Мы сравнялись в кризисах со всем миром. Если раньше можно было говорить о том, что мы живем на каком-то "отродье" информационных технологий, то теперь мы, как и все благодаря тому, что интернет горизонтален, идем нога в ногу с трендами.
Аналогичная же ситуация происходила в Америке с Nike, когда они использовали в своей кампании Колина Каперника, который, в свою очередь, не отдал честь во время игры в американский футбол американскому гимну, потому что таким образом он выразил решительный протест против притеснения темнокожего населения, а Nike взял его в рекламу и сделал его лицом кампании, сказав, что если ты не согласен с чем-то, тогда ты можешь вполне за свои убеждения бороться, и люди начали сжигать кроссовки Nike.
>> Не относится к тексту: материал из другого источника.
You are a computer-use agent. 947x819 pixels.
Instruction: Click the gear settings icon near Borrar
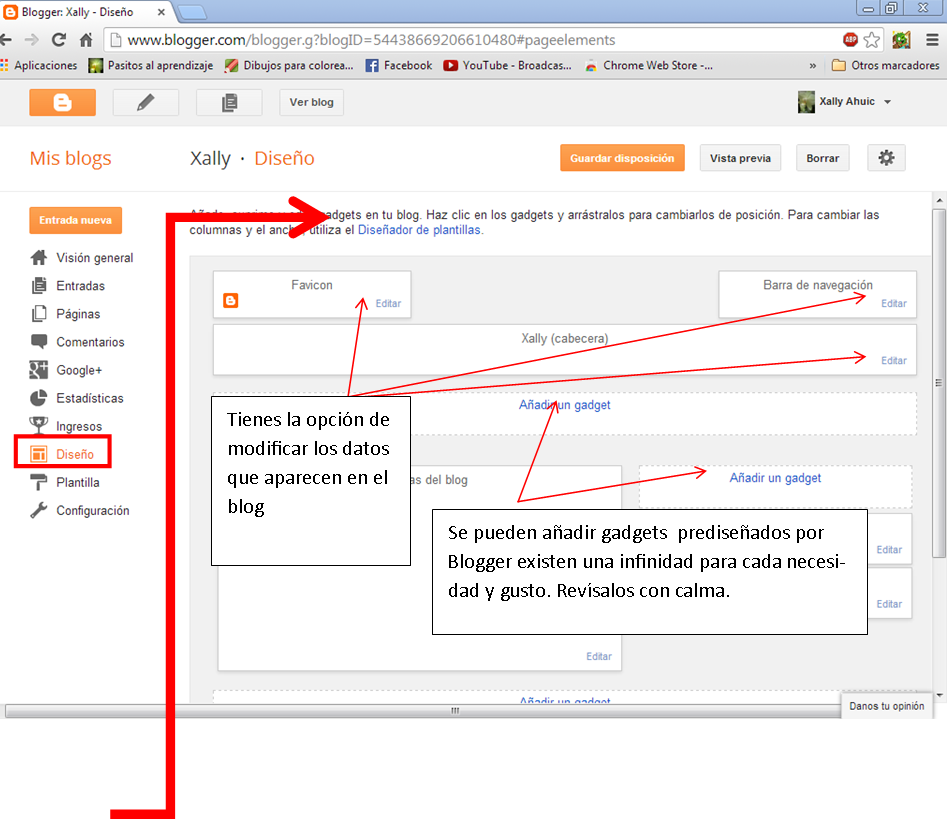pyautogui.click(x=886, y=157)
Представляешь? Просто демонстративно, был флешмоб общеамериканский по уничтожению Nike, люди говорили "ненавидим вас", так нельзя, кого вы взяли своим лицом?
И тут возникает тоже интересный момент, тоже феноменологический, и, наверное, он связан с персоналиями директоров компании и пониманием маркетинга в целом, потому что наши компании пошли на попятную: "Этот человек прокаженный, заберите его, сожгите, мы тут ни при чем", а Nike сказал иначе. Они выпустили еще одну рекламную кампанию и сказали: "Борись за свои убеждения!".
И что ты думаешь? Во-первых, возникла интересная ситуация поляризации. А поляризация сейчас всюду находится: и в политическом, и в маркетинговом, и в коммуникационном сегменте. Так вот, по-моему, распределение было 54% резко за Nike: "Молодцы, боритесь!", а 30% с хвостом — резко против, то есть активно ненавидят.
То есть, как рейтинг и антирейтинг. Как в политике, активно ненавидят.
Юрий Романенко: Условно говоря, BLM-демократы против трампистов.
Александр Смирнов: Абсолютно. И на фоне этого жесточайшего противостояния акции Nike достигли своего пика.
Юрий Романенко: Эта история еще говорит об одной вещи очень важной, что очень часто компании, которые в данном, первом, случае, стараются вестись на поводу у публики, они в конечном итоге проигрывают, потому что у публики вестись нельзя. Да, есть кейсы, которые имеют под собой реальную моральную грязь, и от них нужно отстраиваться, но нельзя волноваться вместе с любыми волнениями публики.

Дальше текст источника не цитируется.